A $32 million public-private bank — where California researchers collect stem cells and scientists from around the world can make withdrawals — officially opened Tuesday with the aim of accelerating the use of engineered stem cells to tackle a wide range of diseases.
The bank, funded by the California Institute for Regenerative Medicine and located at Novato’s Buck Institute for Research on Aging, already is making 300 induced pluripotent stem cell lines available to researchers studying heart, lung, liver and blinding eye diseases as well as epilepsy, autism, cerebral palsy and Alzheimer’s Disease.
Officials at San Francisco-based CIRM, which is the state’s stem cell research funding agency, said the bank is the largest in the world, based on the number of donors, and will have 750 cell lines by February. But it also is a big win for CIRM as critics push the agency to show some bang from the more than $2 billion it has spent since California voters in 2004 approved selling $3 billion in bonds for stem cell research.

CIRM in March 2013 approved spending $32 million to create the bank of induced pluripotent stem cells, which are “mature” cells, such as the skin, that are manipulated to return to their embryonic state. At that point, the bank can coax the cells back to a mature state but as heart, liver, skin or any other organ.

The process — with major contributions from Nobel Prize winner Shinya Yamanaka of Kyoto University, the Gladstone Institutes and the University of California, San Francisco — means that a researcher isn’t required to get true embryonic stem cells from the brain of an autism patient, for example, and can instead get skin cells that can be turned into brain cells.
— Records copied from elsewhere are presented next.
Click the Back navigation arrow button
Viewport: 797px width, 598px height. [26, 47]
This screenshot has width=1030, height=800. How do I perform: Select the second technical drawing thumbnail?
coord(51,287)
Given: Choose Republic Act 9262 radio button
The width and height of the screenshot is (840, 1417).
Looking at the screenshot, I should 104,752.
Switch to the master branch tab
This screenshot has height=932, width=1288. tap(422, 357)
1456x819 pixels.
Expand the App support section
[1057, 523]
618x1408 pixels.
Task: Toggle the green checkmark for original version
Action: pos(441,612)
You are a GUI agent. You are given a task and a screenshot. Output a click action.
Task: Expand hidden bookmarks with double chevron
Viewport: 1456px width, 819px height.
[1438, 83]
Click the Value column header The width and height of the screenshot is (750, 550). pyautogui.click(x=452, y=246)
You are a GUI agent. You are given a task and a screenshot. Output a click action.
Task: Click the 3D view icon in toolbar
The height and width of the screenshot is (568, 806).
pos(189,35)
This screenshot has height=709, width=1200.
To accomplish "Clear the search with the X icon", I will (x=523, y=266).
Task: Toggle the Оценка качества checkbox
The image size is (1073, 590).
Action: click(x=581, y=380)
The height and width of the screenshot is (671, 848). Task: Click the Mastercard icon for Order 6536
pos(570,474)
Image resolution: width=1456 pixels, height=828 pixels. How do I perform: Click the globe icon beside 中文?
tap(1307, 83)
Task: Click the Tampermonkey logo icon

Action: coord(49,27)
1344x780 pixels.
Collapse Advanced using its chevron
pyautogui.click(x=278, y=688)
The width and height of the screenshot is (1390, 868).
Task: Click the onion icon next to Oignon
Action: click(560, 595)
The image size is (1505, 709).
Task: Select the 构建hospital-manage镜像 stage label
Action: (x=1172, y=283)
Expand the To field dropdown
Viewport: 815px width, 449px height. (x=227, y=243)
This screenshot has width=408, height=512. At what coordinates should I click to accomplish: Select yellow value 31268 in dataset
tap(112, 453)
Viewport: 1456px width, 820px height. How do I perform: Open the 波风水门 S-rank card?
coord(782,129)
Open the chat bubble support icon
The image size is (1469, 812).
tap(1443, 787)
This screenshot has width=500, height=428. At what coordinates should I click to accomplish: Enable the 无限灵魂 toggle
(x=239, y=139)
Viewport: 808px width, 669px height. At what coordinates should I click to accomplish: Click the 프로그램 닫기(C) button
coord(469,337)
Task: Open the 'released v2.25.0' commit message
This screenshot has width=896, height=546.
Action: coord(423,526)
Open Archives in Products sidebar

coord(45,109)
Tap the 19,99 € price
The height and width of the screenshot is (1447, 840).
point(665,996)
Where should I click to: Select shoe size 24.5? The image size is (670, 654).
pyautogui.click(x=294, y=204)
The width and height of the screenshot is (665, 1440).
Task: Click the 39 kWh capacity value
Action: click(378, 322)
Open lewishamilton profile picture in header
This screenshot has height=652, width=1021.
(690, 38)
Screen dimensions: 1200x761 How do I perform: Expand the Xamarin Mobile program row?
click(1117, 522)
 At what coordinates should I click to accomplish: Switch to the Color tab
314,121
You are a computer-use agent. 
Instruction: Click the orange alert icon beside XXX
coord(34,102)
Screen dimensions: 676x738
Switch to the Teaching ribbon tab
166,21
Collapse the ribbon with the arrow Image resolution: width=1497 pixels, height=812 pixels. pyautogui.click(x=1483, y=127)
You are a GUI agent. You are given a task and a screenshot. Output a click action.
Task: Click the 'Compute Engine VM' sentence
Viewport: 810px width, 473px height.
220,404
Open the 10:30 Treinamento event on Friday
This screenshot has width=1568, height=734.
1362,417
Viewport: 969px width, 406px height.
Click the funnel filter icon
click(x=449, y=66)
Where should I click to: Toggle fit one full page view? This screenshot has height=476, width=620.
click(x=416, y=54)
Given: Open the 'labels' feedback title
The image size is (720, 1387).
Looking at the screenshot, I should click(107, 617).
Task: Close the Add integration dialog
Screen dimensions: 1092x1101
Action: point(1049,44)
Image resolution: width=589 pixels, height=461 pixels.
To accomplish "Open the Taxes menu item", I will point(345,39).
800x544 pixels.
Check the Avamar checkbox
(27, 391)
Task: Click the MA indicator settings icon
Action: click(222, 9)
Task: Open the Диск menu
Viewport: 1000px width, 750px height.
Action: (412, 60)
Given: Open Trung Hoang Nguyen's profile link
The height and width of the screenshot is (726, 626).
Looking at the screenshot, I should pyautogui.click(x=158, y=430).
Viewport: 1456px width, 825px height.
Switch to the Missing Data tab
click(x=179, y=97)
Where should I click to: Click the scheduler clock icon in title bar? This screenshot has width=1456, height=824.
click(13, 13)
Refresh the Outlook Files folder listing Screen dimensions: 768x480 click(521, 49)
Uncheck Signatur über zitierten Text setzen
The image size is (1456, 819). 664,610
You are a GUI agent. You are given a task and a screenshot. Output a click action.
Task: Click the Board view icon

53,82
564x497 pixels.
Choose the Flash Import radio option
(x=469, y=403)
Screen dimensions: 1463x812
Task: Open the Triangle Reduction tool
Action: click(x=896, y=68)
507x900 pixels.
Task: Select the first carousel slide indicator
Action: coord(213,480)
Some of the collected cells will be from people with a specific condition, so researchers will have cells with the same genetic makeup as people with the disease. Other cells will be from healthy people, which will give bank operators a control group to compare healthy and disease-affected cells.
Half of CIRM’s money went to Cellular Dynamics International Inc. — a Madison, Wisc.-based cell manufacturer that was co-founded by stem cell pioneer Jamie Thomson and is a unit of Fujifilm Holdings Corp. (TYO: 4901) — which turns the cells into different cell lines. Some $10 million went to Coriell Institute for Medical Research, which stores the cell lines at the Buck Institute and distributes them to researchers worldwide.

The remaining $6 million is earmarked for clinicians at seven California sites, including Stanford University and UCSF, who collect skin or blood samples from consenting patients during office visits.
There is a cost for the cells, said CIRM spokesman Kevin McCormack, that depends on the number of cells ordered and whether a researcher is from academia, a nonprofit or a for-profit company.

“We believe the bank will be an extraordinarily important resource in helping advance the use of stem cell tools for the study of diseases and finding new ways to treat them,” said Jonathan Thomas, chair of CIRM’s governing board, in a press release.